[Dataset entries]
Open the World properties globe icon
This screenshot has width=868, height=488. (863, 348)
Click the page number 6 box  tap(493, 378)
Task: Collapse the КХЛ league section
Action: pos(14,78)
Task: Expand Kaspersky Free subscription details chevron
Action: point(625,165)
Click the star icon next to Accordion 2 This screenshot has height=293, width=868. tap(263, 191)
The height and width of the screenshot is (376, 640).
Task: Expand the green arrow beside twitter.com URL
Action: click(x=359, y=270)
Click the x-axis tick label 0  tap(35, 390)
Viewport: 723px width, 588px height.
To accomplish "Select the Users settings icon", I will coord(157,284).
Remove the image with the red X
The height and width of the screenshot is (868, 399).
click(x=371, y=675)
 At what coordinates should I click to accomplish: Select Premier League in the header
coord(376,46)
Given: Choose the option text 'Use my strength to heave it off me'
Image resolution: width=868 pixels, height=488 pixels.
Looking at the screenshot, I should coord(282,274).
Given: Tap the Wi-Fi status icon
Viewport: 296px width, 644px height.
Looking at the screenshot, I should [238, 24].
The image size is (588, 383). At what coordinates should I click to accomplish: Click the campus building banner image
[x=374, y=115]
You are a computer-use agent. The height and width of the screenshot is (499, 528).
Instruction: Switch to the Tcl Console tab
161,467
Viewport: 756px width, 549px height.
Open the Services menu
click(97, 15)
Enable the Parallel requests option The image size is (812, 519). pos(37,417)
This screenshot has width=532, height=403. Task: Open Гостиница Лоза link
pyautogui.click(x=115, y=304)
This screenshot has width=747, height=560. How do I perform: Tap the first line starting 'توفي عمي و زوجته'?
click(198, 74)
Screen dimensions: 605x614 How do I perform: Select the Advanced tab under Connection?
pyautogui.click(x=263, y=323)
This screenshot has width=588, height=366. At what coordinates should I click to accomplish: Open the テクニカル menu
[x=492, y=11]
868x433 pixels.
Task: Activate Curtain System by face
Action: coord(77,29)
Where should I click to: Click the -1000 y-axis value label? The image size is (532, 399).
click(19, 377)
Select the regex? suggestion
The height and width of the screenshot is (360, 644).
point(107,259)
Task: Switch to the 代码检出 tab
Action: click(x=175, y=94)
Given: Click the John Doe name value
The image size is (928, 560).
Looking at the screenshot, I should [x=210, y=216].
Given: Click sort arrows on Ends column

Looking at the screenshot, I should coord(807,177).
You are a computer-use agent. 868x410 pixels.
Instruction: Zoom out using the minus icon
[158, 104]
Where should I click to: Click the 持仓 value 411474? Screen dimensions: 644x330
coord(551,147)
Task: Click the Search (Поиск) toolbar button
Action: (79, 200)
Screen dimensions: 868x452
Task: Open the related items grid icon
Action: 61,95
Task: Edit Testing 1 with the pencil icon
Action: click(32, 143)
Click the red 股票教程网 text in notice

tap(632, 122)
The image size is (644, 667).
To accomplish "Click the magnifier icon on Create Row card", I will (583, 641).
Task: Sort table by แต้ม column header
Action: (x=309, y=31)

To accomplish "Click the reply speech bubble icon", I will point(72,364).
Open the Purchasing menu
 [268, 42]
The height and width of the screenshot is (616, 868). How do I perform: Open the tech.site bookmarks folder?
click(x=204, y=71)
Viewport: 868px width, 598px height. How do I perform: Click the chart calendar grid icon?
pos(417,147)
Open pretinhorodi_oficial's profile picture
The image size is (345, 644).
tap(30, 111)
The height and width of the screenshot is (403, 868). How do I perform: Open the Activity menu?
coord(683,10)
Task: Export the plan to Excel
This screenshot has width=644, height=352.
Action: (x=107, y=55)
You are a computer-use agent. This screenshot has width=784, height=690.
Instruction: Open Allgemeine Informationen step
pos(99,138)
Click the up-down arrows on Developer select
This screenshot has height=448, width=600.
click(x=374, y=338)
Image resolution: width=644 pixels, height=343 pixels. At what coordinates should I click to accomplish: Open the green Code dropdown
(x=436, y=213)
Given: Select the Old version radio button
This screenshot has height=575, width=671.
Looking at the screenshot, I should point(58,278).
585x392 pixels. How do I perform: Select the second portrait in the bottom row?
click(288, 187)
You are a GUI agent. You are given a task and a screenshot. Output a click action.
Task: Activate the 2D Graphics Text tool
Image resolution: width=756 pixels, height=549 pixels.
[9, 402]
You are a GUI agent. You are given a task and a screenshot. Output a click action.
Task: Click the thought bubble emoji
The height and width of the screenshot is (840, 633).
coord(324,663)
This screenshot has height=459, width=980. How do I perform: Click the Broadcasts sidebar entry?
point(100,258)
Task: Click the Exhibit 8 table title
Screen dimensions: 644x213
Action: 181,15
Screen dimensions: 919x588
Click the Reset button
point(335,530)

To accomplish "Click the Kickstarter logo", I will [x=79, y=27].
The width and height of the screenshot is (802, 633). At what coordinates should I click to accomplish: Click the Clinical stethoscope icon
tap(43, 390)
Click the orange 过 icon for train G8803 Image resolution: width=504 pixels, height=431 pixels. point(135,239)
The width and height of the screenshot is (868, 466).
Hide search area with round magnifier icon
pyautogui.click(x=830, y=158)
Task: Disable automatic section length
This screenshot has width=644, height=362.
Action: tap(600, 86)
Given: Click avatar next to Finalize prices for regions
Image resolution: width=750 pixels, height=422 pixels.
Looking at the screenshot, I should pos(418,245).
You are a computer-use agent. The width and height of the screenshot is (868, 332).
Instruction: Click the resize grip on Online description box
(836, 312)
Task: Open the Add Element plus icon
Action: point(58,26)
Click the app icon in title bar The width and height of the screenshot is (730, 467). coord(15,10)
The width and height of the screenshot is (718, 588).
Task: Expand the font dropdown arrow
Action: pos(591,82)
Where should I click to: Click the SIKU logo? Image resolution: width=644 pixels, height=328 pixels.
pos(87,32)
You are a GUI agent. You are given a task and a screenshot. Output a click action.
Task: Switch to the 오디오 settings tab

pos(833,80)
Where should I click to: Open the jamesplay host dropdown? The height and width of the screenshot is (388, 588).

What is needed. Among the lines of the data above, some may hold the word "computer"; report how many, as a single number.

Exercise result. 4